研究課題
本研究では、シングルセル遺伝子発現解析、微量エピゲノム解析、先端的イメージング等の新手法を駆使し、多能性幹細胞幹細胞の分化状態の遷移過程におけるエピゲノムダイナミクスとその意義を追求することを目的とし、以下の研究を実施して来た。1)着床前後のマウス胚の多能性細胞、およびそのin vitroモデルである多能性幹細胞のnaive-primed転換過程の遺伝子発現、エピゲノム変動の意義解明:雌ES細胞からプライム型幹細胞であるEpiSC様細胞へと効率良く変換させる系を確立し、それを材料としてシングルセルRNA-Seq解析を実施した。その結果、ES細胞やEpiSCとは異なる中間的な特性を示し、かつ継代維持が可能な細胞亜集団が出現することを見出した。同様の実験を雄ES細胞を用いて実施し、シングルセル解析を行ったところ、雌細胞の場合と同様にES細胞やEpiSCとは異なる発現プロファイルを示す亜集団を同定した。この細胞は発現プロファイル、特に細胞表面分子をコードする遺伝子群の発現パターンがES細胞、EpiSCとは異なっていた。これらの特徴は、雄、雌細胞の双方で共通であり、またその特徴は継代を重ねても維持されていたので、今回見出された亜集団はナイーブ、プライムとも異なる第三の多能性幹細胞である可能性が示唆された。2)細胞遷移過程の指標としてのX染色体不活性化プロセスの解析:用いた雌ES細胞は、マウス亜種間交雑から得られた細胞であり、2本あるX染色体上の遺伝子座の間に多く存在する1塩基置換を用いることで、アレル特異的な発現解析が可能である。そこで、当該年度はそのための解析パイプラインの確立を行い、実際に分化過程におけるX染色体活性変動の測定に成功した。
2: おおむね順調に進展している
前年度までの雌細胞の解析に加えて、雄細胞についても同様の解析を行い、雄、雌双方においてナイーブとプライム状態の中間の形質を示す第3の多能性状態を示すことができた。年度途中にこの研究を担当していた研究員、技術員が転出したため、雄細胞の解析に関して遅延が生じたが、資金を繰越し、19年度にRNA-Seq解析を実施することが可能となった。その後の情報学的解析も順調に進展したため、上記の成果を得ることが出来た。
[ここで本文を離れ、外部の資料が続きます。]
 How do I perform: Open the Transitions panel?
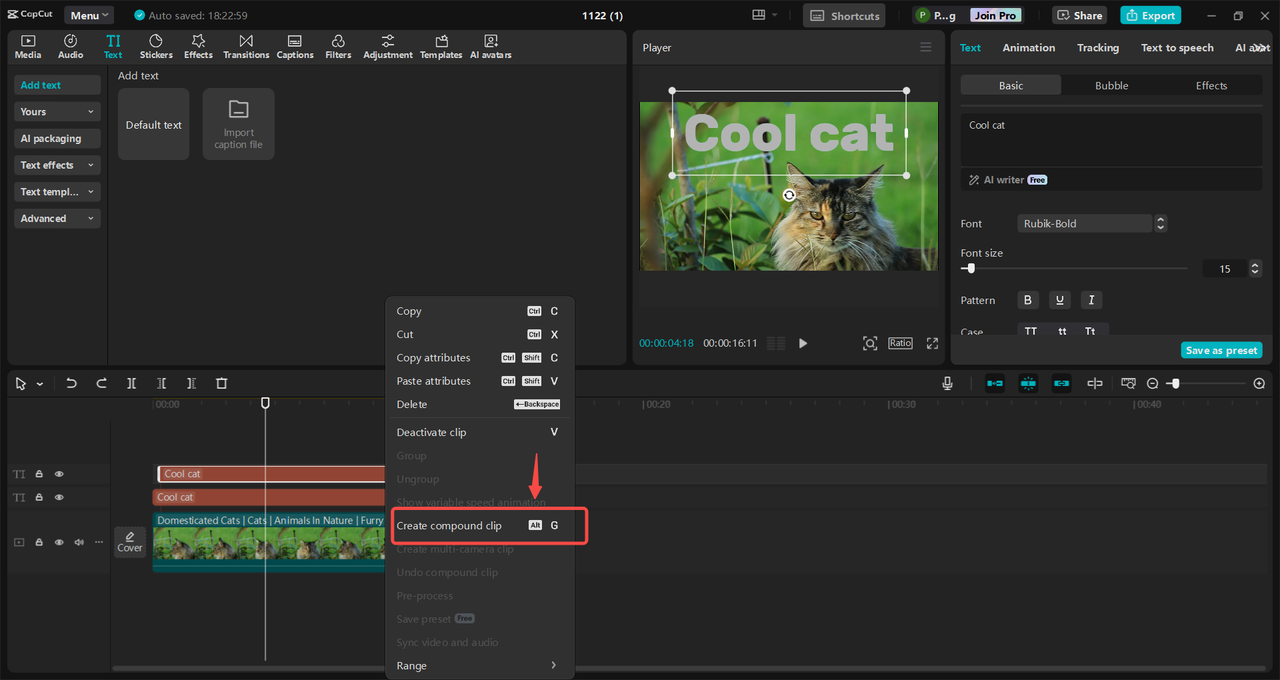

シングルセルRNA-Seqに加えて、ノンコーディングRNAやエンハンサーRNAを検出することが可能なCAGE (Cap Analysis of Gene Expression)法をシングルセルレベルで行うことが出来るC1-CAGE法を用いて、ナイーブープライムの細胞変換プロセスを解析し、このプロセスにおけるプロモーターやエンハンサーの利用様式の変動を解析する。これまでに確立したアレル特異的発現解析パイプラインを用いて、分化状態の指標としてのX染色体不活性化状態のシングルセルレベルの解析を実施する。また、同様の手法を用いてX染色体だけではなく、常染色体上のモノアレル発現を示す遺伝子の検索を行う。